• [Exercise aim]:
Pull every line with "height" from the entries below.

• [The data]:
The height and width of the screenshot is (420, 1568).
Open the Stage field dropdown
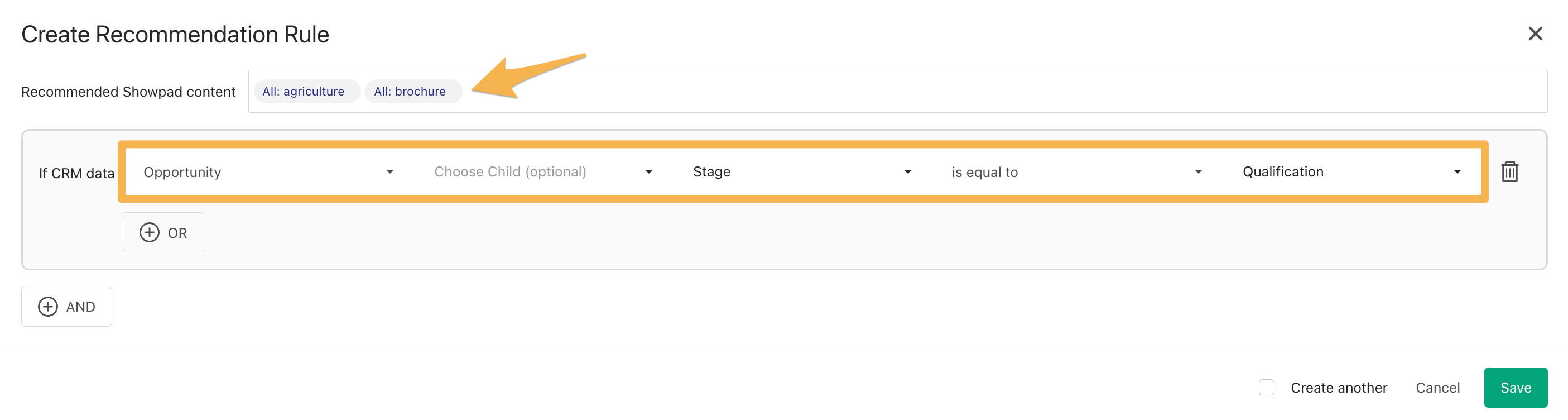(800, 172)
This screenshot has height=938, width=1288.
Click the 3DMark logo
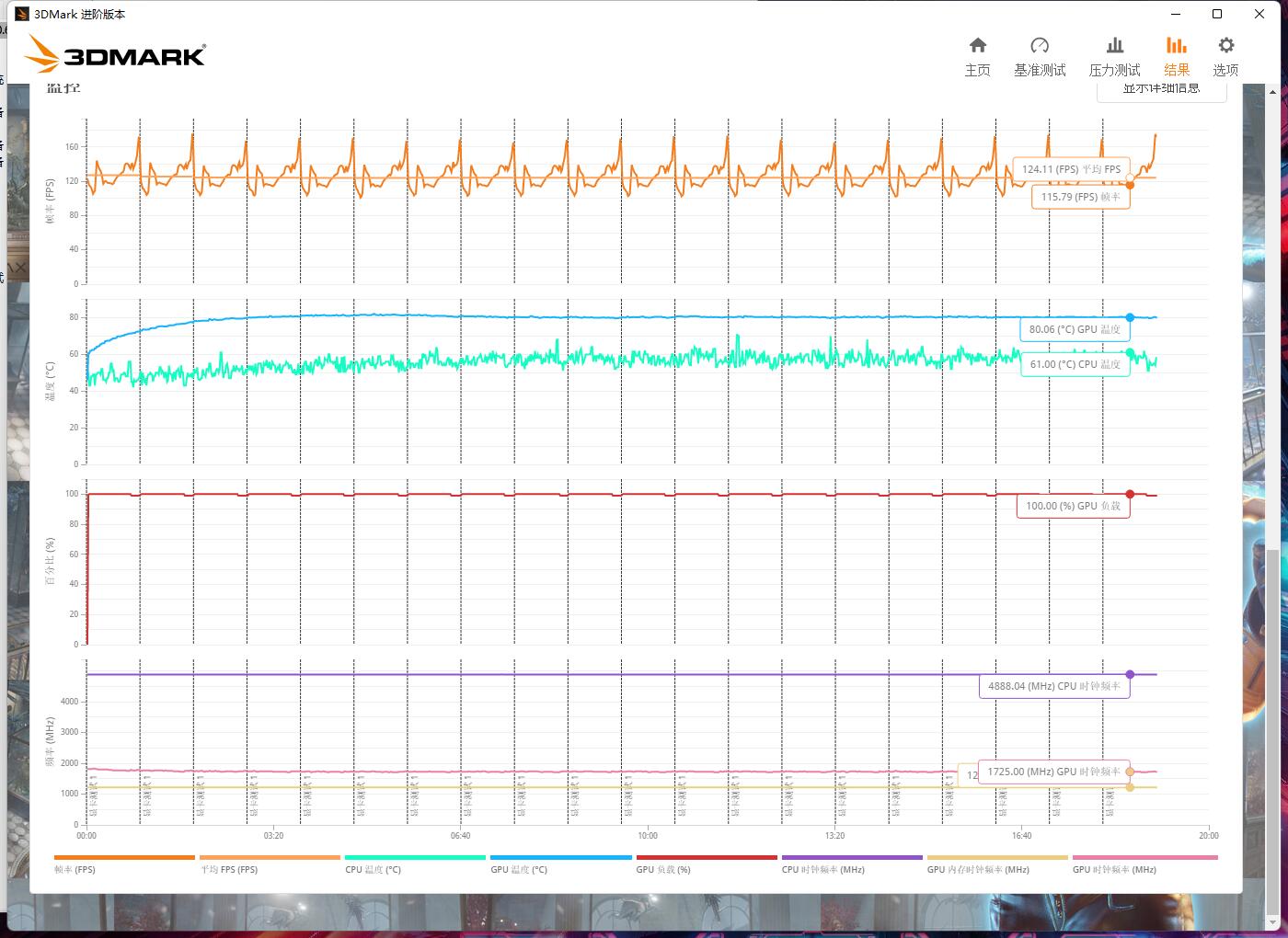tap(116, 55)
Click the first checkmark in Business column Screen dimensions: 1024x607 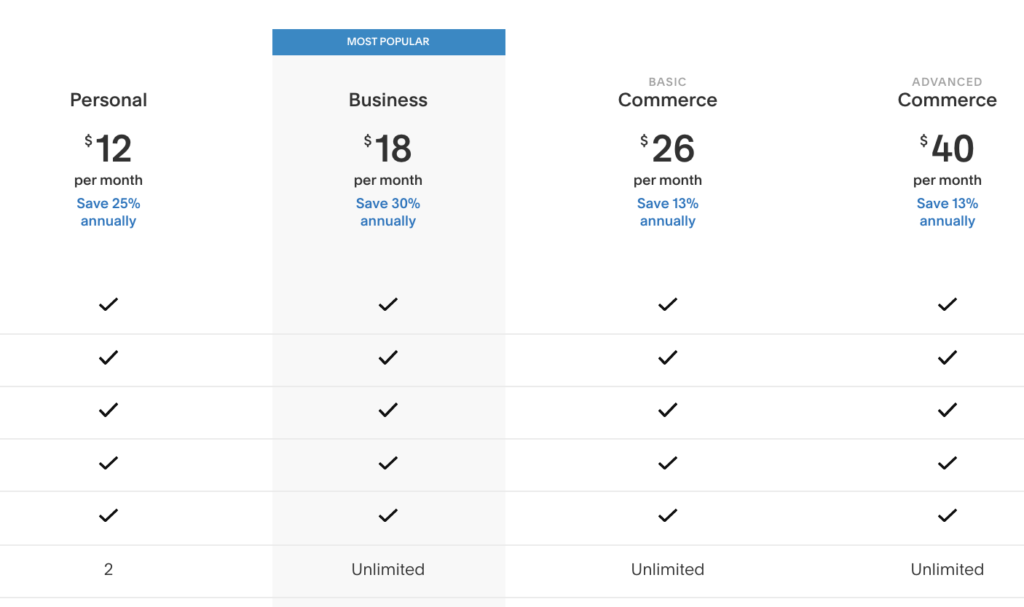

• [Solution below]:
The height and width of the screenshot is (420, 1568).
This screenshot has height=938, width=1288.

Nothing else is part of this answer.